WLM APAR OA52611 also provides the ability to exclude a service class from the system-wide honor priority defaults. By setting the honor priority attribute to NO on a service class, work in that service class that is eligible to run on specialty processors (such as zIIPs) does not overflow to general-purpose CPs (GPs) when there is insufficient capacity on the specialty processors. The default is to use the IFAHONORPRIORITY and IIPHONORPRIORITY parameters that are specified in the IEAOPTxx member of parmlib.

You can set the honor priority attribute to NO if you want to minimize the amount of Spark work processed by the GPs. However, give careful consideration to setting honor priority attributes to NO on service classes, especially in the case of highly utilized specialty processors.
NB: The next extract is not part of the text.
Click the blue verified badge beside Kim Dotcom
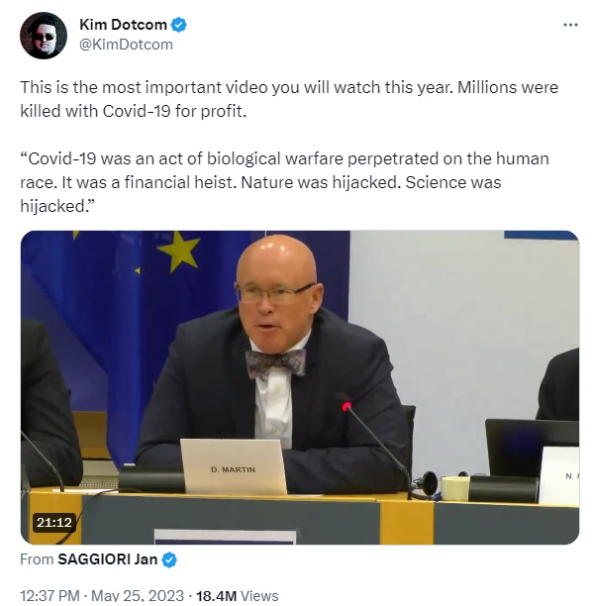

For instance, a Spark service class restricted to zIIPs may consume much of the zIIP capacity and cause other zIIP-eligible workloads, such as IBM DB2, to overflow to GPs. In addition, Spark applications, by default, fall into the default OMVS service class. If the default OMVS service class is restricted to specialty engines, other processes in the same service class, such as terminals or ssh sessions, might become unresponsive. Spark applications might also experience timeouts during driver and executor communication if they are waiting for CPU time for too long. Monitor these timeouts and adjust the timeout values in the Spark configuration accordingly.

As with memory limit, we recommend you consider your Spark configuration when using WLM to limit resources available to Spark processes. The SPARK_WORKER_CORES parameter, for example, should be set to a value less than or equal to the number of processors available to the Spark executors after WLM-imposed limits.

Setting the honor priority attribute to NO might also change the goals for your workload. For instance, if a Spark service class has high velocity goals and is set to use only zIIPs, these two settings might interfere with each other under certain conditions and cause an undesired state for the Spark applications and their workload priorities.

See the Defining Resouce Groups section of z/OS MVS Planning: Workload Management for more information on the WLM Metering and Capping support.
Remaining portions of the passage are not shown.